The transcriptome-wide impact of biological perturbations - Abstract
An important goal in computational biology is to leverage data from high-throughput functional assays to infer
the biological consequences of genetic variation. This goal is frequently approached by pairing RNA sequencing
and differential expression analysis. Most differential expression methods seek to identify a small number of
genes and gene-sets that are affected by a genetic perturbation. However, some genes, such as chromatin
regulators, may impact thousands of genes across the transcriptome. These dispersed effects are not captured
by existing methods. We will address this methodological gap in the differential expression field by
developing a novel statistical tool, and will apply this tool to both normative and disease contexts. In
Aim 1, we propose the Transcriptome-wide Impact Model (TIM), a parametric likelihood-based estimator of the
overall effect that a perturbation has on the transcriptome. TIM builds on existing differential expression methods,
but estimates parameters of the distribution of differential expression effects, rather than individual per-gene
effect sizes. This model is also extended to estimate gene-set enrichments and correlation between differential
expression signatures.
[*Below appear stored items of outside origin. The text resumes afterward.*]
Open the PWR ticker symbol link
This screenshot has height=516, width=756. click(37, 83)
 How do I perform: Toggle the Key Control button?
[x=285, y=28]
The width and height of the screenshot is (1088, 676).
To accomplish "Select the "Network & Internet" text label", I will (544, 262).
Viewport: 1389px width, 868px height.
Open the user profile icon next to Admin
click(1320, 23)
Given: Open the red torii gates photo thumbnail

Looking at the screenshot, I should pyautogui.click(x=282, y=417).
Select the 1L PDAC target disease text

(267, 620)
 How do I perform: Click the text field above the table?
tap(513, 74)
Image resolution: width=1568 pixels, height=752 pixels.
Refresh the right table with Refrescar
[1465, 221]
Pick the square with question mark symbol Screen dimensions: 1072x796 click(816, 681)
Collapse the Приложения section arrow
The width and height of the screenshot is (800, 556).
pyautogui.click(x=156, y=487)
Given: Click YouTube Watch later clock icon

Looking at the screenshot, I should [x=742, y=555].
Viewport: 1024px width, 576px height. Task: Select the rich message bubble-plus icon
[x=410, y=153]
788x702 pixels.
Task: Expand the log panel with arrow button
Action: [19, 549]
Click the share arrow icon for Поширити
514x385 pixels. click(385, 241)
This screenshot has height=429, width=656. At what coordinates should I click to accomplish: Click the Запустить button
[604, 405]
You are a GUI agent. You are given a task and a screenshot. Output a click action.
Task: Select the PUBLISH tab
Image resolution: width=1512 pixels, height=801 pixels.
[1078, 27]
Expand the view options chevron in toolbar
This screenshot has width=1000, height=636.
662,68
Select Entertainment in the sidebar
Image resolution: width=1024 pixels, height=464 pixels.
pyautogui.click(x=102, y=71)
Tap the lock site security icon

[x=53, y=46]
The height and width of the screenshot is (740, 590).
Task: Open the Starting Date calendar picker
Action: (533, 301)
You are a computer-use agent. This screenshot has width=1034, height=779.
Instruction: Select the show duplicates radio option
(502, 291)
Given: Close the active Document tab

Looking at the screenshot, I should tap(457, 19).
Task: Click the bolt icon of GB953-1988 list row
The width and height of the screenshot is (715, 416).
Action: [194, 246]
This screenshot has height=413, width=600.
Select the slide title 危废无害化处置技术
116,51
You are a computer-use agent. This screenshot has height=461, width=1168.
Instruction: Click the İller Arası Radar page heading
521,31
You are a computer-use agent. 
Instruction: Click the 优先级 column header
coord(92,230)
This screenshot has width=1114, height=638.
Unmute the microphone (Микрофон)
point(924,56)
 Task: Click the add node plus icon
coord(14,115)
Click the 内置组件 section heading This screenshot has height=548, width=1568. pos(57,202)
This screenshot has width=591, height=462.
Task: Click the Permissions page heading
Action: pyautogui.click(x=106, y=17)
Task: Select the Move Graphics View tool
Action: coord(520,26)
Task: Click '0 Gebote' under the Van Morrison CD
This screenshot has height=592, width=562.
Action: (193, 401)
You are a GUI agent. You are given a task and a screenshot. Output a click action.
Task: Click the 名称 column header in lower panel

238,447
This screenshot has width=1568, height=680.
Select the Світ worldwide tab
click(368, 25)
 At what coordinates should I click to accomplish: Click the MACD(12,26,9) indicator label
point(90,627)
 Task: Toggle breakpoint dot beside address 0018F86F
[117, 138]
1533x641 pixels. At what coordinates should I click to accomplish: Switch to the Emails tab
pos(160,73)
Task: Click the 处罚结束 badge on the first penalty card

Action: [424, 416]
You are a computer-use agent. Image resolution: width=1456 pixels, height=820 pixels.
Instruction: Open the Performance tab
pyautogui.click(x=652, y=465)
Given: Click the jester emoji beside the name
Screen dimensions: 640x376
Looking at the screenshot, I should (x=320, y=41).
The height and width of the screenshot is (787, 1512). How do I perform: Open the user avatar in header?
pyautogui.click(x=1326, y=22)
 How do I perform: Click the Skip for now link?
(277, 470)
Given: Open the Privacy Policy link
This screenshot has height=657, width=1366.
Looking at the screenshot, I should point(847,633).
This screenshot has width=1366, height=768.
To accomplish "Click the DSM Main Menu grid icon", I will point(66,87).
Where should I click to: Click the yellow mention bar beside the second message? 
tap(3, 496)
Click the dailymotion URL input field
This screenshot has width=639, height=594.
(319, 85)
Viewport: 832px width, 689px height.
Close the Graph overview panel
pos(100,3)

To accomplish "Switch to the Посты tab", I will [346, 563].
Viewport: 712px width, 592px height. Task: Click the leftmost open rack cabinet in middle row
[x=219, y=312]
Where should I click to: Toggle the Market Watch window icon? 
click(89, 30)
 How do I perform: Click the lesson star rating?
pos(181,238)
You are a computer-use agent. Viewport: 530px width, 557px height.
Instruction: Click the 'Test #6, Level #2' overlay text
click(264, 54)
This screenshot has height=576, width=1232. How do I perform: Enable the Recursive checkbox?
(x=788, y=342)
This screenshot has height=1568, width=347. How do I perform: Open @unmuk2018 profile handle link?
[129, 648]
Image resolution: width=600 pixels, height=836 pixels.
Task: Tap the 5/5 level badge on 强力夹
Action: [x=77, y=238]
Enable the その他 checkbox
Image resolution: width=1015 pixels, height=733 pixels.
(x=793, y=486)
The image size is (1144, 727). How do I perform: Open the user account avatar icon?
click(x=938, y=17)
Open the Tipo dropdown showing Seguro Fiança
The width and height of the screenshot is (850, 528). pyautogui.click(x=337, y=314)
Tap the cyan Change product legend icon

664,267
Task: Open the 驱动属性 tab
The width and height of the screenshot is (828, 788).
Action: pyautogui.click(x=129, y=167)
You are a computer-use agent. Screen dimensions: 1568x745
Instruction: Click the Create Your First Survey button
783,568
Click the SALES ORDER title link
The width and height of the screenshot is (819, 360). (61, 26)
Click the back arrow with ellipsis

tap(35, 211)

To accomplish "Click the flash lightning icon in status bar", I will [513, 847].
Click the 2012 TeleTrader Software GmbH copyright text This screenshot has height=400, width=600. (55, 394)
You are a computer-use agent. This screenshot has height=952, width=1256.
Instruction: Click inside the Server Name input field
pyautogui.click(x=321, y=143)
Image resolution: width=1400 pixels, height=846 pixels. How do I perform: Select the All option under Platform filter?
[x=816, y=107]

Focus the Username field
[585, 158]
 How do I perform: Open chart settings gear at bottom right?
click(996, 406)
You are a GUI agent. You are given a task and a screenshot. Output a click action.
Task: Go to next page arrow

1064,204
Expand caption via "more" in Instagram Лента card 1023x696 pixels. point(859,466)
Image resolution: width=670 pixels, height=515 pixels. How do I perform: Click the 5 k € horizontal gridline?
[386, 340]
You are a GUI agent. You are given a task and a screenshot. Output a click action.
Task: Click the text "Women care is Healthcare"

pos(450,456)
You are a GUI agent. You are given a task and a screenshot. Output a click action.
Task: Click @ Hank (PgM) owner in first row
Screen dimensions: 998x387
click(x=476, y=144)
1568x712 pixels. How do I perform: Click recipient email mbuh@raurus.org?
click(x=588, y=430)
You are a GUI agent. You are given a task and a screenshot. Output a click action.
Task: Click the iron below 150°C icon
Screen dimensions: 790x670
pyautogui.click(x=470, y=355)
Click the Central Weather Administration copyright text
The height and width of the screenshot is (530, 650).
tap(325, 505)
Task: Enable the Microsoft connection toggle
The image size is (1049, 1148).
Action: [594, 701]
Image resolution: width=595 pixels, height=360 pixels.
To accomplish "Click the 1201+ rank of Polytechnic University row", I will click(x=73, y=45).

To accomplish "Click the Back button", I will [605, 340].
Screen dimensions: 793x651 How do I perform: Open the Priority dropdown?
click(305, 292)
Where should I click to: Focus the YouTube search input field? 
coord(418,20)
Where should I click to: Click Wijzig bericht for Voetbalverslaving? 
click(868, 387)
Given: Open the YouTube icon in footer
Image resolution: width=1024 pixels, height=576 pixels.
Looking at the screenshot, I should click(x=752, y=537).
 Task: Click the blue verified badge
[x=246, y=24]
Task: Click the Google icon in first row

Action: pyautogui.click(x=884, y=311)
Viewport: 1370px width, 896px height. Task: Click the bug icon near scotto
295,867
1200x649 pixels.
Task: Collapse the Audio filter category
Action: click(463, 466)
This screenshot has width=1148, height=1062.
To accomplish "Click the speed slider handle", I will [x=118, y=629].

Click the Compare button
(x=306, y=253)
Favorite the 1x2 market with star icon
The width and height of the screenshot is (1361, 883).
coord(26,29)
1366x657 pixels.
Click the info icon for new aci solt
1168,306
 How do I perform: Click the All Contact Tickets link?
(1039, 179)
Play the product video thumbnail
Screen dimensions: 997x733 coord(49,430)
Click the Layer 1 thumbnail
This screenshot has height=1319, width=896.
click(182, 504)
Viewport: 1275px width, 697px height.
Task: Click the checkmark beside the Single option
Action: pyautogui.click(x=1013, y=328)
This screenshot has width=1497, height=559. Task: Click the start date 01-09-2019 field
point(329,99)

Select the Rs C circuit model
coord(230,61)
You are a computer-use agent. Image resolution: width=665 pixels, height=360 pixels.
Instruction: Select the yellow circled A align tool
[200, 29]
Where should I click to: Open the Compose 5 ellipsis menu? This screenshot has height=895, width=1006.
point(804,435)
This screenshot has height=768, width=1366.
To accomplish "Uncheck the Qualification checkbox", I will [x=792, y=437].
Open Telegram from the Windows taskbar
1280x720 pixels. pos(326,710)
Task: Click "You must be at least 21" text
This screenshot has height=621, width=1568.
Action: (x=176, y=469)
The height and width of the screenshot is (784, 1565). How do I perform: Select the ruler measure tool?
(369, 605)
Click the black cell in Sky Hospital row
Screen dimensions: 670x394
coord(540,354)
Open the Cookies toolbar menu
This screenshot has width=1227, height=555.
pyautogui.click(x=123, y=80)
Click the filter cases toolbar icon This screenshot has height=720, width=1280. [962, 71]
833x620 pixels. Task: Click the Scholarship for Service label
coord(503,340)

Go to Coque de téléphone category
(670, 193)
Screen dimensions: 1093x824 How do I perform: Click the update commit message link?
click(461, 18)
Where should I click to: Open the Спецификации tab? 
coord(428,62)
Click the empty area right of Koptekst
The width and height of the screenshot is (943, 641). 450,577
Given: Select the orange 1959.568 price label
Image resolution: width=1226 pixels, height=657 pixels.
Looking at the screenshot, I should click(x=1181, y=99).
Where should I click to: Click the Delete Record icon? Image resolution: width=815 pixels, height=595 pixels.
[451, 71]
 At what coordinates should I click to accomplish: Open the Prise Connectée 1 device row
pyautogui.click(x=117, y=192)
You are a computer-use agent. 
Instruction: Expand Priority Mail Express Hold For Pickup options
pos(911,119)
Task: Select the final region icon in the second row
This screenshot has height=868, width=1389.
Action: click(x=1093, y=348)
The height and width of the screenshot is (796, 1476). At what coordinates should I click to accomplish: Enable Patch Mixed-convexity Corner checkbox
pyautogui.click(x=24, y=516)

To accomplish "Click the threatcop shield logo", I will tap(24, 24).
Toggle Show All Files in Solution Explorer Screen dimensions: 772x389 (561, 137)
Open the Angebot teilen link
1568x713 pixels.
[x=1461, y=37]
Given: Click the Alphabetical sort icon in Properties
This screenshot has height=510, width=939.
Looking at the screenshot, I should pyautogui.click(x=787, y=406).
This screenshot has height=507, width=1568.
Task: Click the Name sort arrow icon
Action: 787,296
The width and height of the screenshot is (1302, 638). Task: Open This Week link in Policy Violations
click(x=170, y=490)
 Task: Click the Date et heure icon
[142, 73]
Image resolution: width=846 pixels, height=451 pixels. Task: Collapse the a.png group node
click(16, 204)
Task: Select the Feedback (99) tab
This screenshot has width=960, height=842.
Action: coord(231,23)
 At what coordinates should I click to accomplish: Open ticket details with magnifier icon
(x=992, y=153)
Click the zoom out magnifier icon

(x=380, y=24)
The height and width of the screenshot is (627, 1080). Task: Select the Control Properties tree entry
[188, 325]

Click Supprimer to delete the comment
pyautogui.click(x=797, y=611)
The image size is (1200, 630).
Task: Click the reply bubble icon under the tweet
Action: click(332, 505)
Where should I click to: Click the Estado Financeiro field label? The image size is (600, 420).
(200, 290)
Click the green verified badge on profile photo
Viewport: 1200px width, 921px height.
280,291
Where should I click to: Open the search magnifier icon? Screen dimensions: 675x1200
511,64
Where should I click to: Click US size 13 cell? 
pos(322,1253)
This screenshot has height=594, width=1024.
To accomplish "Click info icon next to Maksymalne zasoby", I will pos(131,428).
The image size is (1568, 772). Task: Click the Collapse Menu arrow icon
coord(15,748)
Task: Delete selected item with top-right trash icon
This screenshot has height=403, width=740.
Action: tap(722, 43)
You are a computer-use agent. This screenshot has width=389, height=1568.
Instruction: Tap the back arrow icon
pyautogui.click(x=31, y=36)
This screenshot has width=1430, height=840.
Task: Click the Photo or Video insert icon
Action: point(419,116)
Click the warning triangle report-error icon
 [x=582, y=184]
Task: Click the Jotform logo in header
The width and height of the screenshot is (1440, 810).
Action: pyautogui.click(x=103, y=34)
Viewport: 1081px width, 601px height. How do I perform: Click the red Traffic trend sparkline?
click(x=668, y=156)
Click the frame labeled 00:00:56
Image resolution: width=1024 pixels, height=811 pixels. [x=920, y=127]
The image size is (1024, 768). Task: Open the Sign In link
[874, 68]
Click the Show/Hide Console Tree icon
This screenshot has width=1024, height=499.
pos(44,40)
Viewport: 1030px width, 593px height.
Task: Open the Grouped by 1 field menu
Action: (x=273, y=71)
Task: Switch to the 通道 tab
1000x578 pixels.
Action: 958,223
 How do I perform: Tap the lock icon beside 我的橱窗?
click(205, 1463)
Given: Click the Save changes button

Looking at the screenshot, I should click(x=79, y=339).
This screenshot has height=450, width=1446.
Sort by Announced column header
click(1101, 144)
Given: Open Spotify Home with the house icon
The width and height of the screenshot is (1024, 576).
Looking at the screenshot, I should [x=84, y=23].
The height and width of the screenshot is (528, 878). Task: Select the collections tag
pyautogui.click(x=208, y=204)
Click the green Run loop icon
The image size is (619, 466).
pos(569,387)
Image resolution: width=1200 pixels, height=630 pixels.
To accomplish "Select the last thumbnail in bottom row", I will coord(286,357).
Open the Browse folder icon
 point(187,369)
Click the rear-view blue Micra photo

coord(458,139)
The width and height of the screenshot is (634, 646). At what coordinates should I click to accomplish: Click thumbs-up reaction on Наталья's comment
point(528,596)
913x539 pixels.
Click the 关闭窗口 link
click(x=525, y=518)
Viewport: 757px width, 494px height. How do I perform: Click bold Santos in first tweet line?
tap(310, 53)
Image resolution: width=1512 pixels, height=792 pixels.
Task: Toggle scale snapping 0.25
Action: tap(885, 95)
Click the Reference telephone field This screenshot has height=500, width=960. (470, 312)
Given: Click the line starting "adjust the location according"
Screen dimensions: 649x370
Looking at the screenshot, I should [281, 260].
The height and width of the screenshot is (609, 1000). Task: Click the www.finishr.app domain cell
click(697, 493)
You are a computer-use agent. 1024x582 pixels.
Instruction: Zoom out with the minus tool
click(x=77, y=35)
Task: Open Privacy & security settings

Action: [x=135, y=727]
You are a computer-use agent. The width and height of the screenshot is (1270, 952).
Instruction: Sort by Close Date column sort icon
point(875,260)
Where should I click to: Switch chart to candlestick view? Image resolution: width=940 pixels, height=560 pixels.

In Aim 2, we aim to apply TIM to a recent Perturb-Seq dataset that perturbs all expressed
genes in vitro in a massively parallel manner, enabling us to identify which genes and gene-sets induce the
greatest transcriptomic change in human chronic myeloid leukemia cell lines when knocked down. We will also
use TIM to identify modules of genes that have similar impact on the transcriptome, and use these modules to
annotate genic function. In Aim 3, we will apply TIM to an in vivo Perturb-Seq dataset of 35 neurodevelopmental
disorder genes in developing mouse neocortex. Through this Aim, we will stratify neurodevelopmental disorder
genes by degree of transcriptome-wide impact, testing the hypothesis that neurodevelopmental-disorder-
associated gene expression regulators exert highly dispersed effects on the transcriptome in brain. If true, this
finding would raise the intriguing question of whether small, dispersed expression effects can be pathogenic,
opening novel avenues for research into neurodevelopmental disorders, as well as many other diseases that are
associated with expression regulators (e.g. cancer). We will additionally use TIM to cluster neurodevelopmental
disorder genes by similarity of transcriptomic effects, to identify genes with putatively convergent mechanism.
Broadly, our model will allow conceptually novel insight to be extracted from differential expression experiments,
with applicability to any biological perturbation of interest.